Quelle esortazioni però fecero colpo assai, perché la vecchia aveva
toccato un tasto del quale essa stessa non conosceva tutta la forza. Il nome
del Marchesino aveva già fermata l'attenzione di Geltrude, ma quando dalle
parole della governante l'immagine del Marchesino in collera passò nella mente
di Geltrude, tutti i pensieri onde questa era affollata, si levarono a volo
come uno stormo di passere alla vista d'uno spauracchio, e non restò più a
Geltrude che la voglia di sbrigarsi, e di schivare quella collera. Geltrude,
bisogna confessarlo, non amava molto il fratello; e pei suoi modi aspri,
sprezzanti, e imperiosi, e perché di tutta la casa il Marchesino era quegli che
più sovente aveva il monastero in bocca; e perché le compiacenze e le
distinzioni dei parenti sopra di lui, la tenevano in uno stato continuo di
paragone umiliante. Lo temeva essa però, ma fino ad un certo tempo non quanto
egli avrebbe voluto: e come di lingua e d'ingegno, ella era meglio fornita di
lui, di quando in quando ella si vendicava con un motto di molti giorni di una
pesante persecuzione. Era quindi fra loro come un continuo stato di guerra. Ma
quando dopo la sua prigionia Geltrude comparve davanti al fratello carica d'un
fallo e d'un perdono, alzando timidamente gli occhi sulla faccia del fratello,
vi scorse una superiorità dalla quale non ebbe pure il pensiero di potersi
ribellar mai; si sentì soggiogata per sempre. Ed ora il solo pensare che il
fratello in un momento d'impazienza potesse profittare del vantaggio che ella
le aveva dato col suo fallo, per gittarle un motto, un rimprovero che alludesse
a quello, la faceva tremare. Si pose ella quindi a sedere in fretta, e pure in
fretta cominciò a vestirsi. Avrebbe potuto la poverina riflettere che quel
pericolo era troppo lontano; che il fratello in un momento in cui sperava da
lei un tal sagrificio era ben lontano dal dir cosa che potesse offenderla; e
che alla fine per grossolano e sventato ch'egli fosse, non avrebbe scherzato
così di leggieri con l'onore di sua sorella, al quale il suo proprio era tanto
vicino; ma un effetto dei falli si è appunto di render l'animo più soggetto a
timori non ragionevoli.
Geltrude si vestì dunque in fretta, si lasciò acconciare e comparve nella
sala dov'era radunata la famiglia ad aspettarla. Il Marchesino, al quale
corsero dapprima i suoi occhj, se ne stava tranquillo, senza dar segno
d'impazienza: la Marchesa la quale aveva sagrificate tre ore di letto mostrava
nell'aspetto quel misto di sentimenti che nasce dalla consolazione di aver
fatta una impresa, e dal dispetto degli incomodi sostenuti per venirne a capo.
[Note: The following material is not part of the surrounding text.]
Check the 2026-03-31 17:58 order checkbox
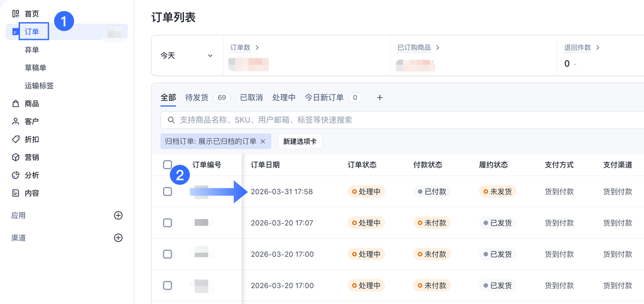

Il Marchese con lieto viso si fece incontro a Geltrude, e le disse. «Avete
scelto una bella giornata: buon augurio». «Buon augurio» ripeterono la Marchesa
e il Marchesino. Era preparata una sedia a bracciuoli, e il Marchese accennò
amorevolmente a Geltrude che vi sedesse, e perch'ella confusa stava alquanto in
forse: «qui, qui», diss'egli, «certamente: dopo la risoluzione che avete fatta
non siete più una ragazzetta: siete come un di noi». Appena Geltrude si fu
seduta, venne un servo che le presentò rispettosamente una tazza di ciocolatte.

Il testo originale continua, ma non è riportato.